The Chawasha people are an Indian tribe of Louisiana, who formerly lived on the Bayou La Fourche and eastward to the Gulf of Mexico and across the Mississippi River. Today, they are part of the federally recognized tribe of the Chitimacha.
Along with the Washa and Yagenachito tribes, the confederation once occupied about 15 villages. The name Chawasha is a Choctaw term meaning “Raccoon Place.” When Spanish Explorers first came to America, the combined strength of the four groups was estimated to be about 20,000. However, as more and more European settlers came to the area, the tribes suffered greatly from infectious diseases, which reduced their number by half
by 1700. At that time, the Chawasha had about 700 people.
In 1712 they were moved to the west side of the Mississippi River by French colonizer, Sieur de Bienville. A few years later, the Chawasha were attacked by a party of Chickasaw, Yazoo, and Natchez, who killed the head chief and many of his family, and carried off 11 prisoners.
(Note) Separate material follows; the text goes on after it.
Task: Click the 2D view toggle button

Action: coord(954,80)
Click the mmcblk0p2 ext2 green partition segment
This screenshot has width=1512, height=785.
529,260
Sometime before 1722, they resettled on the east side of the Mississippi River.
In 1730, to allay the panic in New Orleans following the Natchez Uprising of 1729 which resulted in the massacre of white settlers, Governor Etienne Boucher de Perrier allowed a band of black slaves to attack the Chawasha, after which, it was widely reported that they were then destroyed. This, however, was grossly exaggerated. By 1739, they lived with the Washa tribe on the west side of the Mississippi River above New Orleans.
By 1784 the combined numbers of the Chitimacha tribes had fallen to just 180, and in the early part of the 19th century, they were absorbed by the Houma. In the early 20th century, however, the Chitimacha began to re-establish their tribal identity. From just six families in 1880, the numbers have grown to reach a present figure of about 1,250.